According to EETimes, Jill Knesek said that after analysis of more than 1,000 Android applications, BT discovered that a third were compromised with some form of active or dormant malware.
“Almost every device is compromised with some kind of malware, although often it's not clear if that code is active or what it is doing,” she said in a panel discussion at the NetEvents Americas conference.
However when asked by ZDNet about the claim, BT said that the opinions were reflective of information available from public studies. BT said that it had done some testing on both Android and Apple OS environments, but not on the scale reported in the last week.
Paul Ducklin, Sophos's head of technology for Asia Pacific, questioned the comment, saying that if one in three apps is infected and the average device has ten apps installed, then it doesn't sound terribly far-fetched that almost every device might be compromised.
He said: “But if it's often not clear whether a device is infected, how can we be so sure that one in three apps really is compromised? Perhaps the risk is much smaller and more knowable than Knesek suggested?
Knesek's comments come a few days after G Data's Security Labs found a piece of malicious software for Android that shops for paid-for apps. Named ‘MMarketPay.A', it automatically buys paid apps without the knowledge of the smartphone or tablet user.

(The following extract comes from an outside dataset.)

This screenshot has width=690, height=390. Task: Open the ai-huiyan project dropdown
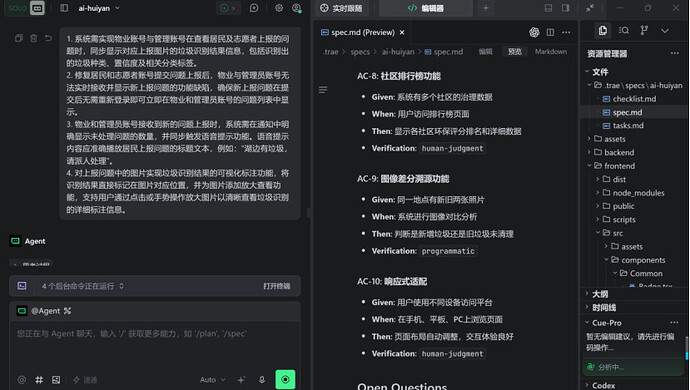(x=99, y=8)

It said that the malware is hidden in fake GO Weather, Travel Sky or E-Strong File Explorer apps, and is being distributed through various Chinese websites and third-party provider app marketplaces. It said that the Trojan gains access to the mobile provider's app store and can then download and install additional malware or paid apps. While this is currently only targeting Chinese users, G Data Security Labs believed it could spread to Europe.
G Data said that the malware changes the mobile device's access point name and connects to China Mobile and the Trojan intercepts the confirmation message and provides a response via a specific server. The malware can then access China Mobile's app store without logging in, then purchase and install any apps at the victim's expense at any time.
Ralf Benzmüller, head of G Data's Security Labs, said: “We are watching the development of a new and lucrative business model for cyber criminals here. Hence we think it is quite possible that a modified version of this malicious app will appear in Europe and target the customers of European mobile providers."
The Trend Micro 2012 Q2 threat report said that 25,000 Android malware apps had been identified in the second quarter of 2012, an increase of 317 per cent over the number of samples found in the first quarter of 2012. However Trend Micro said that it had seen only one in five Android devices with a security app installed.